Back home I was halfway through colored belts culminating in a black belt in the martial art or system of Krav Maga.  A solution based, physical response to conflict.  I was good at it.  One of the drills the practitioners of Krav do over and over from day one is the blocking of punches with the forearm's outer edge.  This bone deflection is very painful to the uninitiated.  One practices each movement or response in martial arts to increase the width of the electric cords within the muscles as muscle memory, so in the event of unsolicited combat the body can react without the hindrance of the frontal lobes.

 On the drive from Hanoi to Haiphong I am seated in the rearmost seat on the right hand side of the bus.  On the back of each seat is a hardened plastic headrest that also functions as a handhold or O' Jesus handle for the travelers inside.  With each bone-jarring pothole we hit on this drive I unconsciously reach for anything to steady myself while still looking out the windows at the impossibly exotic countryside.  After the first hour, this becomes harder and harder to do.  The mind is drawn inward and in my case, downward to the whisper thin cushion of my seat.  Into the second hour, the discomfort is unbearable to me and the rest of the passengers.  Now the roads get even worse.  With each mile the potholes correspondingly multiply and though it doesn't help, as our asses become airborne, all of our hands shoot forward to grab in desperation at the seat handle before us.  As Fate would have it, seated to my left are the most attractive British women; in fact, the most attractive women I've seen the entire trip.  We shoot up in the air together, bouncing shoulders.  Her right hand grabs for the ill-fated seat back where Jimmy sits looking bemused at me.  As if I have no self-control, my left arm comes snapping down on this ladies' innocent forearm in a damning strike.  Five seconds later, and again I drive it home.  Her forearms are bare, her eyes hurt and confused.  The audacity of the continuing aggression and seemingly unconcerned abuse from my person in full view of all onboard keeps her from saying a thing.  Perhaps the apology in my eyes keeps anyone from action against me.  Or, maybe this sort of thing happens all the time in Nam.  I don't know but by the time we arrive at the dock I feel terrible.  But not as bad as the Britishers' arm looks.

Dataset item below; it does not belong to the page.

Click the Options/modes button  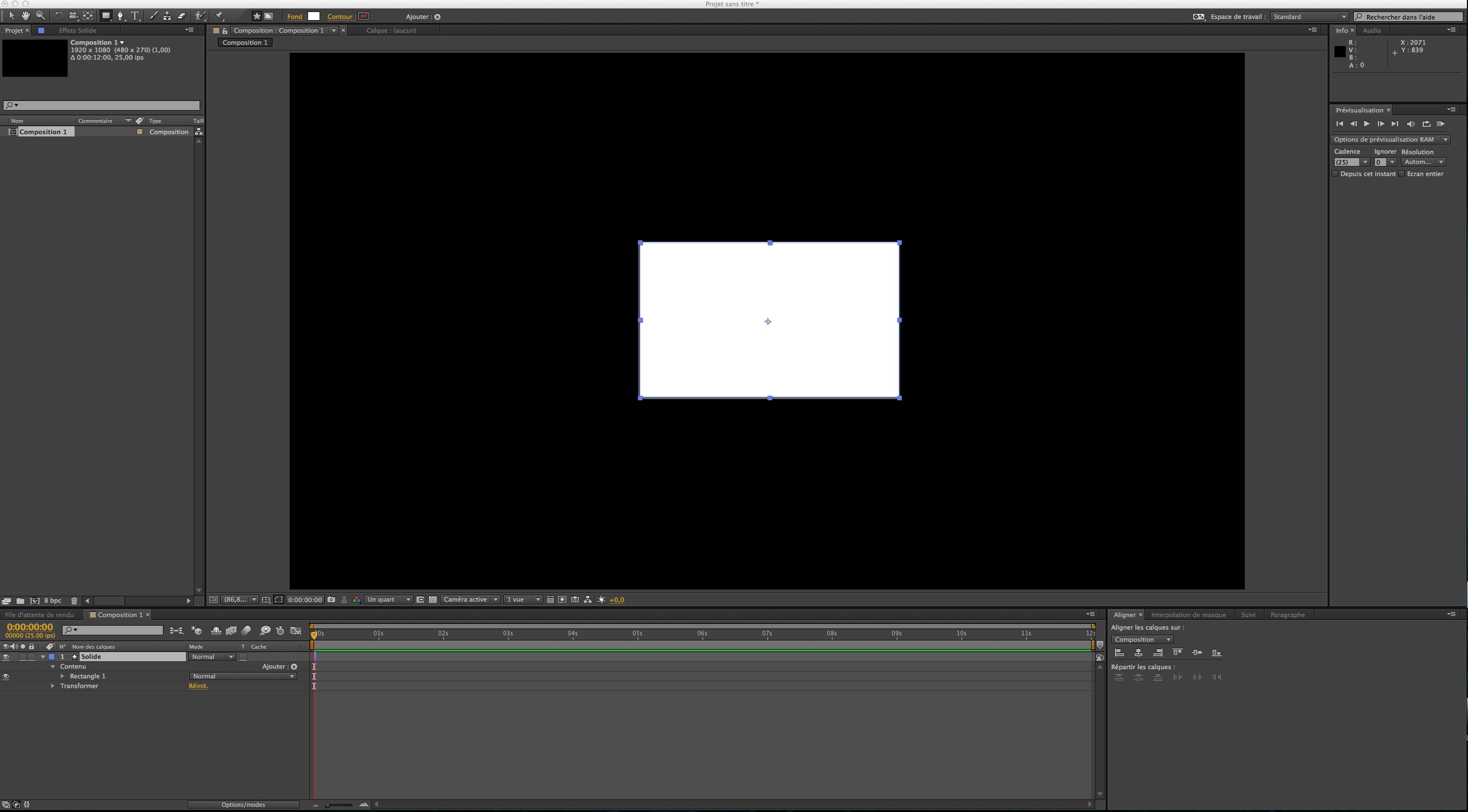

In Haiphong the dock is stupid with junks.  We literally have to tie up against a ship three out from the dock proper and make our way over gunnel and bow leaping from ship to ship.  As happens in this case, everyone from my junk forms a line as if it's normal to disembark by climbing over several other ships.  In a fit of impatience I shoulder my giant duffel bag and forge my own way thinking I am glad my parents aren't here, they would have been stuck.  With each great stride over the water, the relaxation I'd felt while on the bay diminishes.  By the time I stand in the parking lot I am affecting a look of indifference and impatience I don't feel.  But everyone looks the same, as if to say en masse, I didn't take advantage of your gorgeous young country.  Of course, I didn't just spend ten years worth of the average Viet's wages this night.

Midway back to Hanoi we stop at a roadside cafe.  This is the sort of highway store/eatery I love.  Made of the same sort of cinder blocks as the old root beer stands of the American nineteen sixties.  The dirt lot out front abuts the cement floor of the dinning area, wholly open to the highway.  The ubiquitous little plastic lawn furniture fills the room.  In the back room that runs the full length of the place hang unique framed tiles, hundreds of them, fired right there on the premises.  One stout cup of coffee with lots of cream and lots of sugar, a potty break in the donkey's stall out back and I buy two of those magnificent tiles.  One features the seven-floored pagoda on the perfume river in the classic blue enamel.  The second, a multicolored image of a mother pig and her five little piglets.